▸ Work request 1: In the campaign roundup, how did Michael Bennet explain why he might run for president? Answer in one to three sentences.
▸ Work request 2: In the campaign roundup, substitute "wintry" for "snowy" and write out the passage starting with "Michael Bennet. The" and going on through "City and Fairfield.".

▸ Text:
'''

Kamala Harris. She's heading to New Hampshire for the first time in late February.
John Delaney. He's in New Hampshire on Tuesday and Wednesday, opening more campaign offices.
Pete Buttigieg. He was in Iowa for most of Friday and Saturday, attending talks and house parties that pulled in several hundred voters.
Michael Bennet. The senator from Colorado hinted that he, too, might run for president, telling NBC's Chuck Todd that the Democratic race might benefit from “one more voice.”
John Hickenlooper. The former Colorado governor, who is much further ahead than Bennet in his 2020 exploration, will head to New Hampshire for meetings and events Wednesday and Thursday.
Tulsi Gabbard. She's spending Sunday and Monday in snowy Iowa, including two stops in cities where more left-leaning candidates tend to thrive, Iowa City and Fairfield.
Tim Ryan. He told BuzzFeed's Henry Gomez that he's heading back to Iowa after a friendly invitation, and not yet ruling out 2020. Pete D'Alessandro, who ran the 2016 operation for Bernie Sanders in the state, no longer works with Ryan but confirms that he is still looking at a run.
"This petty poster war says everything you need to know about the immigration debate in Congress,” by Michael Brice-Saddler
We are five days away from another potential government shutdown, and a Republican congressman is trolling a Democratic congressman by putting a poster of “Americans killed by illegal aliens” across from a poster of DACA recipients.

'''

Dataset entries
'''

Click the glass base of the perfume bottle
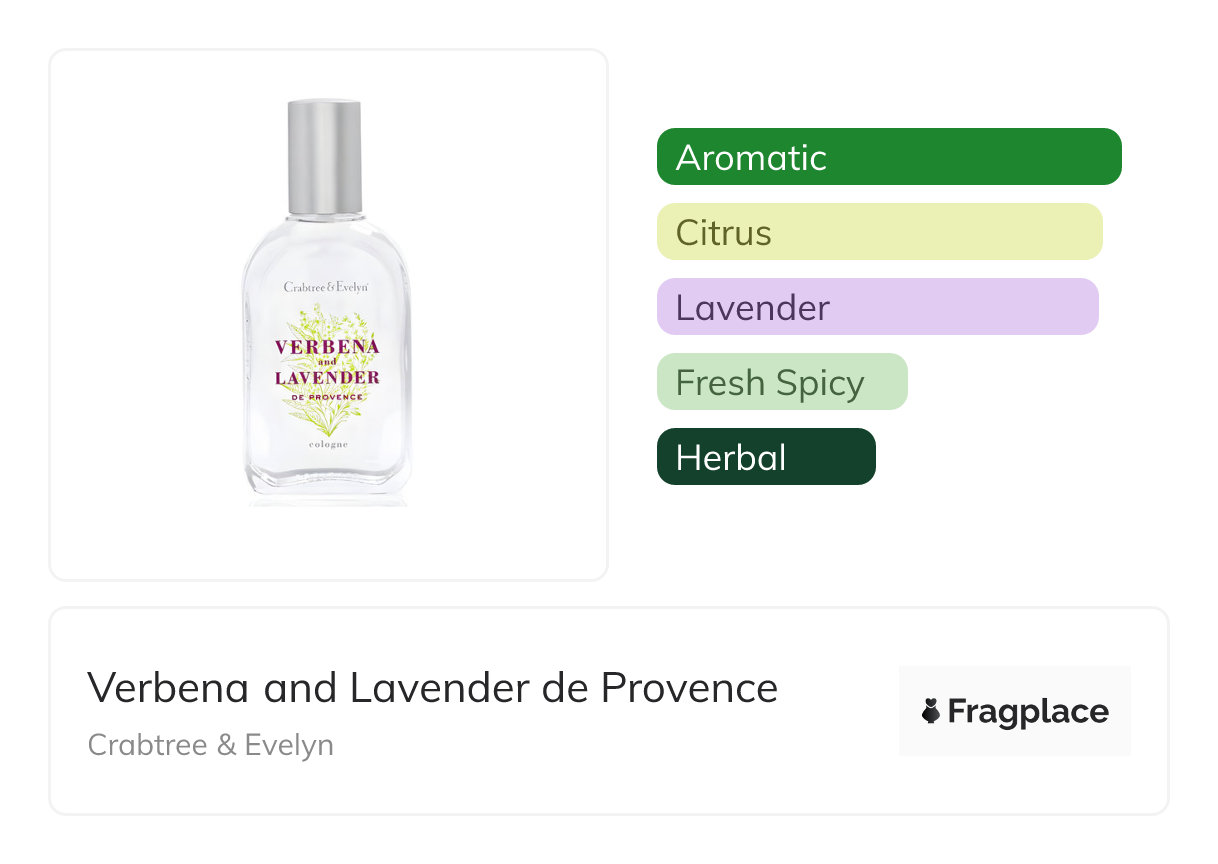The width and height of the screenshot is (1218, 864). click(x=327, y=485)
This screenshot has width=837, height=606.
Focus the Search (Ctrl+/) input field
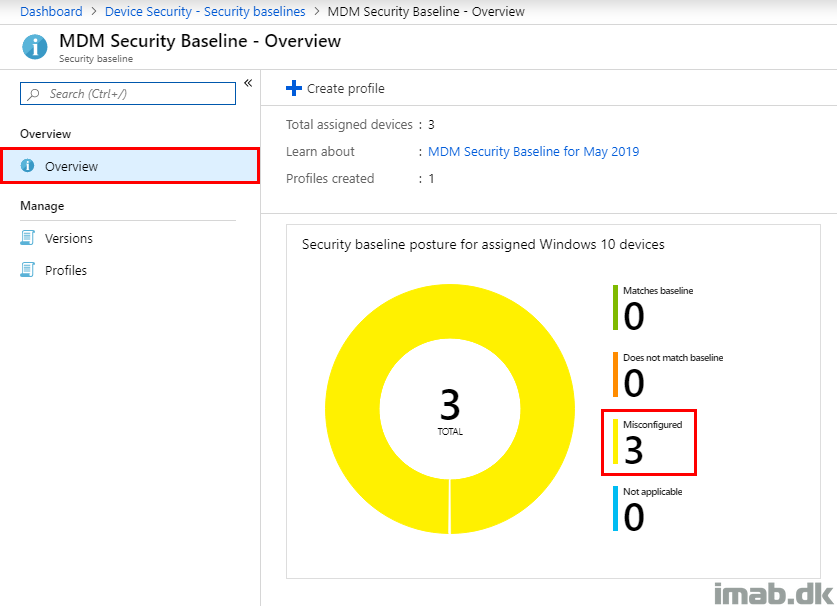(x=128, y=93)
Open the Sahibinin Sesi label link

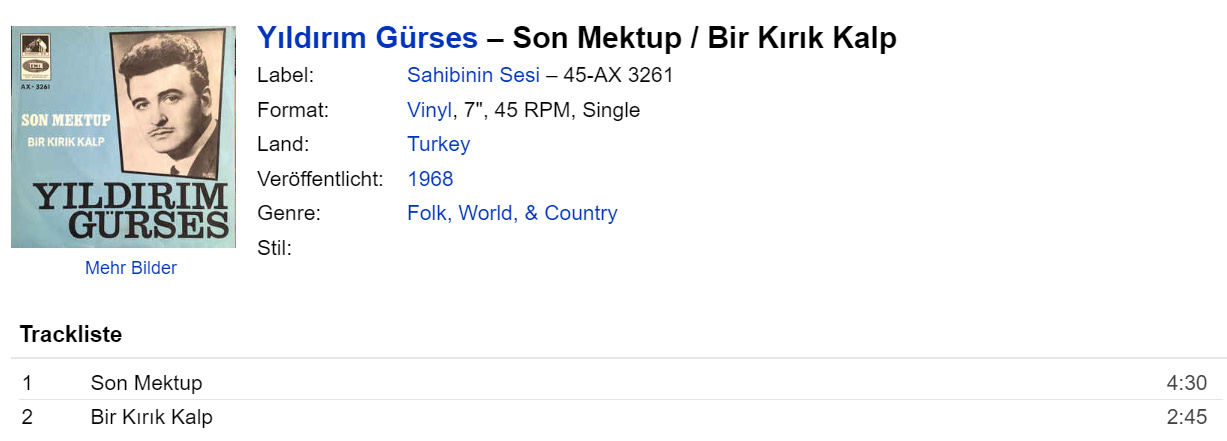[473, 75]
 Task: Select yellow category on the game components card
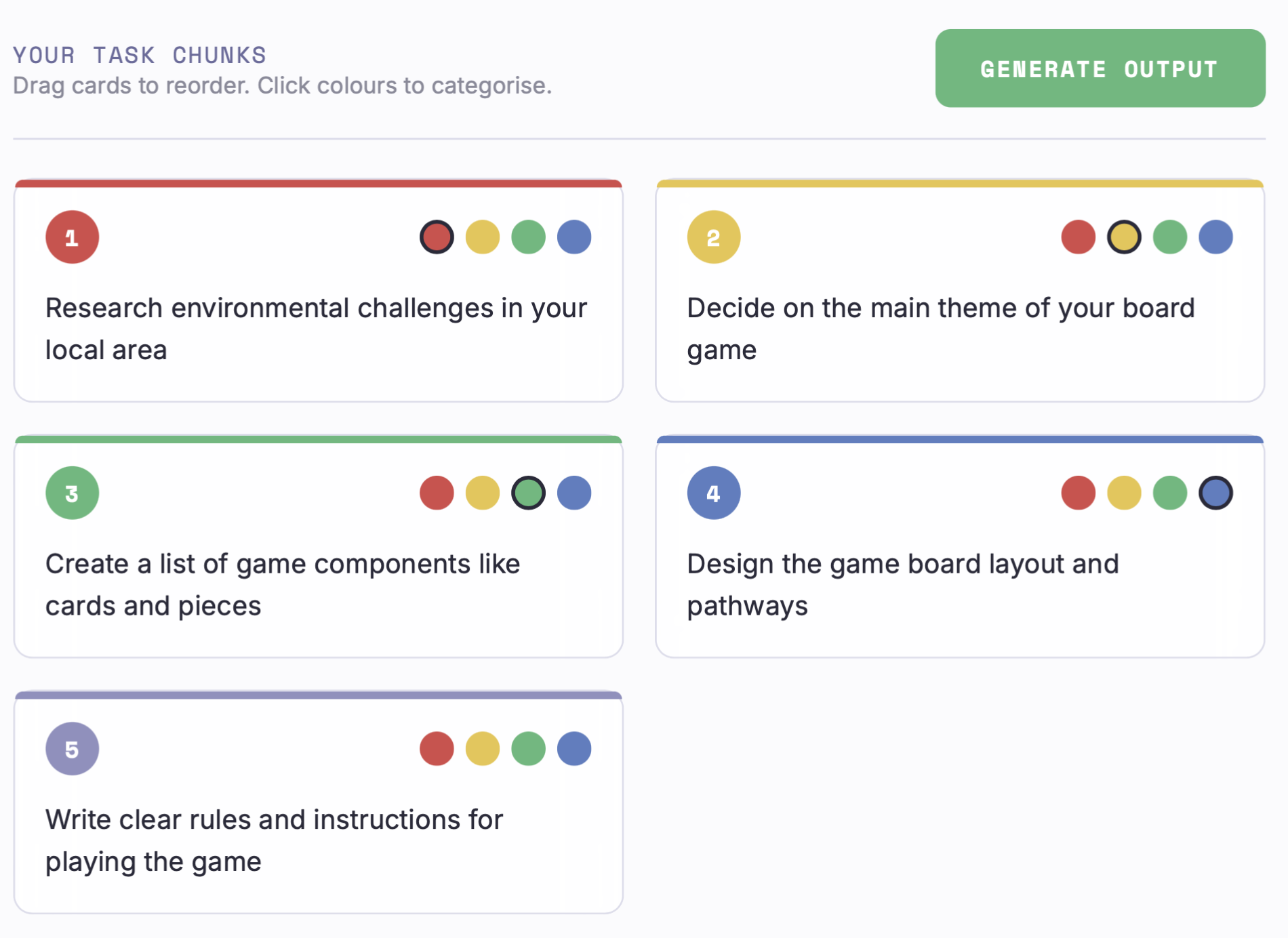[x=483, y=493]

'''

▸ Task solution 1: Bennet told NBC's Chuck Todd that the Democratic race might benefit from "one more voice."

▸ Task solution 2:
Michael Bennet. The senator from Colorado hinted that he, too, might run for president, telling NBC's Chuck Todd that the Democratic race might benefit from “one more voice.”
John Hickenlooper. The former Colorado governor, who is much further ahead than Bennet in his 2020 exploration, will head to New Hampshire for meetings and events Wednesday and Thursday.
Tulsi Gabbard. She's spending Sunday and Monday in wintry Iowa, including two stops in cities where more left-leaning candidates tend to thrive, Iowa City and Fairfield.